The chances are pretty good that your late model car can now communicate with your phone. A large percentage of cars built in the last decade have Bluetooth built into the car’s entertainment system to allow you to make hands-free calls, a process theoretically safer than holding the phone to your ear while your drive. Many of those cars also have the ability to communicate with their makers’ servers to schedule maintenance or request roadside assistance.
But General Motors and AT&T are upping the ante. GM, already equips its cars with cellular connections for its OnStar navigation and concierge system. With the current version of OnStar, GM operators can give you turn-by-turn directions, unlock your car when you’ve left the keys inside and provide guidance to the police when your car is stolen. Over the years, OnStar has migrated from analog cell services to digital, and now it’s moving to LTE.
What’s different is that along with the LTE connection, GM and AT&T are offering some new services, most notable of which is a WiFi hotspot. But there are a number of other uses that the companies have in mind, including streaming entertainment, software updates, traffic information and perhaps in-car television that actually works. To accomplish all of this, your car would need to have a data plan, just like the one you have for your iPad.
What’s more, GM imagines that the new LTE service could enable car-to-car communications (maybe as a way to avoid accidents?) and deliver a range of APIs so that developers could come up with new types of mobile apps.
AT&T is seeing the new in-vehicle LTE connection as a way to enable in-car WiFi hotspots. This means that you could use your laptop to check your email just as you do with your smartphone now, except in a much more distracting way. But perhaps it will also enable all of those T-Mobile users with their voice-over-WiFi phones to make calls over AT&T’s data network.
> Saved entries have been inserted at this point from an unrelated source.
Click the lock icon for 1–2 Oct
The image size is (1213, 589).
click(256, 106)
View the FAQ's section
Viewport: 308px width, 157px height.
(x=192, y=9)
In reality, it’s hard to foresee how people who drive GM cars will get a lot of direct benefit out of a WiFi-enabled car. It’s not going to help them make phone calls more easily and most cars are already equipped with some of the other envisioned services such as navigation screens. It’s possible that the GM system could perform Siri-like functions such as using voice recognition to find the cheapest gas within range when you’re getting low, or maybe find a top-rated drive-thru restaurant when you’re on trips.